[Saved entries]
-=-=-=-=-

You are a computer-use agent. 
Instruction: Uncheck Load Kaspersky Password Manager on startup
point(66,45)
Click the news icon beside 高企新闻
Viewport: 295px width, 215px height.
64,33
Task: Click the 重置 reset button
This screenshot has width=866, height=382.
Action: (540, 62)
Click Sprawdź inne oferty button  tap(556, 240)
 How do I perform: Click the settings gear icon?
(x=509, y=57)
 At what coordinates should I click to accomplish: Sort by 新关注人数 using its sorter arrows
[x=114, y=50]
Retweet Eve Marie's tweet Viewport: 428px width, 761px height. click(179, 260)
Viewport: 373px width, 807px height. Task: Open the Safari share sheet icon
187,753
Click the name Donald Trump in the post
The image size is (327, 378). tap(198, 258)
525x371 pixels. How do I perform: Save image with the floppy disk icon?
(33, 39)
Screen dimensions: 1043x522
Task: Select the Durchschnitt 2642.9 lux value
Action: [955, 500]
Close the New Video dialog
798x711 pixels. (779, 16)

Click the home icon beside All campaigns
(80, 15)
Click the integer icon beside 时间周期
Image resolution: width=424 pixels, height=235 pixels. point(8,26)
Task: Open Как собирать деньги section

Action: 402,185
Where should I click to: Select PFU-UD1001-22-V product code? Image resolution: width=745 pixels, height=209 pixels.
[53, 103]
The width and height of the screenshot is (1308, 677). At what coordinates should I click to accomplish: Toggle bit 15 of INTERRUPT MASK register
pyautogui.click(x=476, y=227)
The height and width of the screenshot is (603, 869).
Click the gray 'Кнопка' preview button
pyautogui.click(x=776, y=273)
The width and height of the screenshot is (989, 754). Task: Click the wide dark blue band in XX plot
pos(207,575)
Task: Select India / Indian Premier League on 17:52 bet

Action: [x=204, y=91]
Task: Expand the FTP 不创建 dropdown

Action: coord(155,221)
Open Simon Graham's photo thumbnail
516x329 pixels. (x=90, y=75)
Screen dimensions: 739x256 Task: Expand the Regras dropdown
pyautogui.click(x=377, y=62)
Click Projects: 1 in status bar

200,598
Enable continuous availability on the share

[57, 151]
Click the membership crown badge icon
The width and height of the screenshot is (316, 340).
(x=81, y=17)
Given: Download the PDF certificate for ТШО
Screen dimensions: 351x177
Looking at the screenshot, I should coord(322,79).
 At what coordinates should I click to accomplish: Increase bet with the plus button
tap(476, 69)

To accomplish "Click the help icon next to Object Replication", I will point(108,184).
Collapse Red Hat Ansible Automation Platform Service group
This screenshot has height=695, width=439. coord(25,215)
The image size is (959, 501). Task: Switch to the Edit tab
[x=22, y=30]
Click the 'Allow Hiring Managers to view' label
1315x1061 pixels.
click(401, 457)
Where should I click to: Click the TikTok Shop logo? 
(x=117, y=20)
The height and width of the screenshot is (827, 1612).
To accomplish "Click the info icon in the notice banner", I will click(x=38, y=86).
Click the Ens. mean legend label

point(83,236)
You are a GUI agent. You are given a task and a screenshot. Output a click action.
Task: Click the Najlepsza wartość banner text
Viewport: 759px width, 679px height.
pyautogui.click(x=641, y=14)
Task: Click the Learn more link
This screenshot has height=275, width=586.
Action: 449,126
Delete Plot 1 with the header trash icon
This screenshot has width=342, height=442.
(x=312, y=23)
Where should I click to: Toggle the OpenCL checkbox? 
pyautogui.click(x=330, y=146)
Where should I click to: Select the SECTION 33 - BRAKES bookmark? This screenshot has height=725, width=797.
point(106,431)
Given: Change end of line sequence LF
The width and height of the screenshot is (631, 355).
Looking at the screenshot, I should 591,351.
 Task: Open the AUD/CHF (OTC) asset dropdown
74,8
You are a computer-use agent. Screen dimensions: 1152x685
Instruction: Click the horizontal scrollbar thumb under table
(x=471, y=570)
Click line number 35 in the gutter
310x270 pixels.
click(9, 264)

-=-=-=-=-

_About this exercise:_
For each record above, write it out again exactly.

_Problem solution:_
You are a computer-use agent. 
Instruction: Uncheck Load Kaspersky Password Manager on startup
point(66,45)
Click the news icon beside 高企新闻
Viewport: 295px width, 215px height.
64,33
Task: Click the 重置 reset button
This screenshot has width=866, height=382.
Action: (540, 62)
Click Sprawdź inne oferty button  tap(556, 240)
 How do I perform: Click the settings gear icon?
(x=509, y=57)
 At what coordinates should I click to accomplish: Sort by 新关注人数 using its sorter arrows
[x=114, y=50]
Retweet Eve Marie's tweet Viewport: 428px width, 761px height. click(179, 260)
Viewport: 373px width, 807px height. Task: Open the Safari share sheet icon
187,753
Click the name Donald Trump in the post
The image size is (327, 378). tap(198, 258)
525x371 pixels. How do I perform: Save image with the floppy disk icon?
(33, 39)
Screen dimensions: 1043x522
Task: Select the Durchschnitt 2642.9 lux value
Action: [955, 500]
Close the New Video dialog
798x711 pixels. (779, 16)

Click the home icon beside All campaigns
(80, 15)
Click the integer icon beside 时间周期
Image resolution: width=424 pixels, height=235 pixels. point(8,26)
Task: Open Как собирать деньги section

Action: 402,185
Where should I click to: Select PFU-UD1001-22-V product code? Image resolution: width=745 pixels, height=209 pixels.
[53, 103]
The width and height of the screenshot is (1308, 677). At what coordinates should I click to accomplish: Toggle bit 15 of INTERRUPT MASK register
pyautogui.click(x=476, y=227)
The height and width of the screenshot is (603, 869).
Click the gray 'Кнопка' preview button
pyautogui.click(x=776, y=273)
The width and height of the screenshot is (989, 754). Task: Click the wide dark blue band in XX plot
pos(207,575)
Task: Select India / Indian Premier League on 17:52 bet

Action: [x=204, y=91]
Task: Expand the FTP 不创建 dropdown

Action: coord(155,221)
Open Simon Graham's photo thumbnail
516x329 pixels. (x=90, y=75)
Screen dimensions: 739x256 Task: Expand the Regras dropdown
pyautogui.click(x=377, y=62)
Click Projects: 1 in status bar

200,598
Enable continuous availability on the share

[57, 151]
Click the membership crown badge icon
The width and height of the screenshot is (316, 340).
(x=81, y=17)
Given: Download the PDF certificate for ТШО
Screen dimensions: 351x177
Looking at the screenshot, I should coord(322,79).
 At what coordinates should I click to accomplish: Increase bet with the plus button
tap(476, 69)

To accomplish "Click the help icon next to Object Replication", I will point(108,184).
Collapse Red Hat Ansible Automation Platform Service group
This screenshot has height=695, width=439. coord(25,215)
The image size is (959, 501). Task: Switch to the Edit tab
[x=22, y=30]
Click the 'Allow Hiring Managers to view' label
1315x1061 pixels.
click(401, 457)
Where should I click to: Click the TikTok Shop logo? 
(x=117, y=20)
The height and width of the screenshot is (827, 1612).
To accomplish "Click the info icon in the notice banner", I will click(x=38, y=86).
Click the Ens. mean legend label

point(83,236)
You are a GUI agent. You are given a task and a screenshot. Output a click action.
Task: Click the Najlepsza wartość banner text
Viewport: 759px width, 679px height.
pyautogui.click(x=641, y=14)
Task: Click the Learn more link
This screenshot has height=275, width=586.
Action: 449,126
Delete Plot 1 with the header trash icon
This screenshot has width=342, height=442.
(x=312, y=23)
Where should I click to: Toggle the OpenCL checkbox? 
pyautogui.click(x=330, y=146)
Where should I click to: Select the SECTION 33 - BRAKES bookmark? This screenshot has height=725, width=797.
point(106,431)
Given: Change end of line sequence LF
The width and height of the screenshot is (631, 355).
Looking at the screenshot, I should 591,351.
 Task: Open the AUD/CHF (OTC) asset dropdown
74,8
You are a computer-use agent. Screen dimensions: 1152x685
Instruction: Click the horizontal scrollbar thumb under table
(x=471, y=570)
Click line number 35 in the gutter
310x270 pixels.
click(9, 264)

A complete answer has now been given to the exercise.